Shaw’s secretiveness regarding his firm’s trading strategies is legendary. Employees sign nondisclosure agreements, and even within the firm, knowledge about the trading methodology is on a need-to-know basis. Thus, in my interview, I knew better than to even attempt to ask Shaw explicit questions about his company’s trading approach. Still, I tried what I thought were some less sensitive questions:
What strategies were once used by the firm but have been discarded because they no longer work?
What fields of math would one have to know to develop the same strategies his firm uses?
What market anomalies that once provided trading opportunities have so obviously ceased to exist that all his competitors would be aware of the fact?
Even these circumspect questions were met with a polite refusal to answer. Although he did not use these exact words, the gist of Shaw’s responses to these various queries could be succinctly stated as: “I prefer not to answer on the grounds that it might provide some remote hint that my competitors could find useful.”
Shaw’s flagship trading program has been consistently profitable since it was launched in 1989. During its eleven-year life span, the program has generated a 22 percent average annual compounded return net of all fees while keeping risks under tight control. During this entire period, the program’s worst decline from an equity peak to a month-end low was a relatively moderate 11 percent—and even this loss was fully recovered in just over four months.
How has D. E. Shaw managed to extract consistent profits from the market for over a decade in both bullish as well as bearish periods? Clearly, Shaw is not talking—or at least not about the specifics of his company’s trading strategies. Nevertheless, based on what Shaw does acknowledge and reading between the lines, it may be possible to sketch a very rough description of his company’s trading methodology. The following explanation, which admittedly incorporates a good deal of guesswork, is intended to provide the reader with a flavor of Shaw’s trading approach.
We begin our overview with classic arbitrage. Although Shaw doesn’t use classic arbitrage, it provides a conceptual starting point. Classic arbitrage refers to the risk-free trade of simultaneously buying and selling the same security (or commodity) at different prices, therein locking in a risk-free profit. An example of classic arbitrage would be buying gold in New York at $290 an ounce and simultaneously selling the same quantity in London at $291. In our age of computerization and near instantaneous communication, classic arbitrage opportunities are virtually nonexistent.
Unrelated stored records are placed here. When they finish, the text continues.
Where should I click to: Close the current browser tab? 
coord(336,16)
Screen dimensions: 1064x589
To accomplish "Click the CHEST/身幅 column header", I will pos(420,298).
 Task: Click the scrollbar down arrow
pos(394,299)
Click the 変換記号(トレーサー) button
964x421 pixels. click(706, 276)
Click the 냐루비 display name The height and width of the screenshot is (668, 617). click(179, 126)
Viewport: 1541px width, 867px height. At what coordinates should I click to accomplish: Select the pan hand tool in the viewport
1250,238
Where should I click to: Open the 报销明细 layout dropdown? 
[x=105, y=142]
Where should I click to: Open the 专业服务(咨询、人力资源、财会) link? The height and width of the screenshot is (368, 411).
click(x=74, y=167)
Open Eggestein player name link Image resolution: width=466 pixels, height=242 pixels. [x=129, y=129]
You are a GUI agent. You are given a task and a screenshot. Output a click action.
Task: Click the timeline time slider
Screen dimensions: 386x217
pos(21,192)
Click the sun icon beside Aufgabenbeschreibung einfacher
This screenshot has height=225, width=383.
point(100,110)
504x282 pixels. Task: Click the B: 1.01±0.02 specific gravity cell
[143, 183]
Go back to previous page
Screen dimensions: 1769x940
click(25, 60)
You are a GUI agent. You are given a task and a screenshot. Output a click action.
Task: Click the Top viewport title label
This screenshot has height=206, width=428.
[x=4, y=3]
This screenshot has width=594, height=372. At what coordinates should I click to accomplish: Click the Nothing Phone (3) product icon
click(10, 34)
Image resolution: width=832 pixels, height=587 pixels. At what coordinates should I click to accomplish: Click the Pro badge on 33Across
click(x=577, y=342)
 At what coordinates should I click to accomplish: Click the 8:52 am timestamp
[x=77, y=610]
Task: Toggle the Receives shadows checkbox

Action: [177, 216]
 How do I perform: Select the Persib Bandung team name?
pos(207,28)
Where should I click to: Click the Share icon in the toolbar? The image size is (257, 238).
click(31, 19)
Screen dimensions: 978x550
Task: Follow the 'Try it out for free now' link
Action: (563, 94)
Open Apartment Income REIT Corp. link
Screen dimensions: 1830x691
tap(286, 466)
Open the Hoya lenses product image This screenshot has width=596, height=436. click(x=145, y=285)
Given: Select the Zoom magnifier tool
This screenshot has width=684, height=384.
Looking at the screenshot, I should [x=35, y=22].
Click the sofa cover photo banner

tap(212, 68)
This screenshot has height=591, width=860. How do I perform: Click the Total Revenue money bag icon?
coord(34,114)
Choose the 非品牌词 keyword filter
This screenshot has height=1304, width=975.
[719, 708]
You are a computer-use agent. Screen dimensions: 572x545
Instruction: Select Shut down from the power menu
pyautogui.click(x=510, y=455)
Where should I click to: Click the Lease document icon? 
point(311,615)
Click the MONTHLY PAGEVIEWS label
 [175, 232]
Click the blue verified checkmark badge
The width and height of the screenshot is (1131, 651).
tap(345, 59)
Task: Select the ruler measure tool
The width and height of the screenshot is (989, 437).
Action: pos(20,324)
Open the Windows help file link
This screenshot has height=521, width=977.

Statistical arbitrage expands the classic arbitrage concept of imultaneously buying and selling identical financial instruments for a locked-in profit to encompass buying and selling closely related financial instruments for a probable profit. In statistical arbitrage, each individual trade is no longer a sure thing, but the odds imply an edge. The trader engaged in statistical arbitrage will lose on a significant percentage of trades but will be profitable over the long run, assuming trade probabilities and transaction costs have been accurately estimated. An appropriate analogy would be roulette (viewed from the casino’s perspective): The casino’s odds of winning on any particular spin of the wheel are only modestly better than fifty-fifty, but its edge and the laws of probability will assure that it wins over the long run.
There are many different types of statistical arbitrage. We will focus on one example: pairs trading. In addition to providing an easy-to grasp illustration, pairs trading has the advantage of reportedly being one of the prime strategies used by the Morgan Stanley trading group, for which Shaw worked before he left to form his own firm.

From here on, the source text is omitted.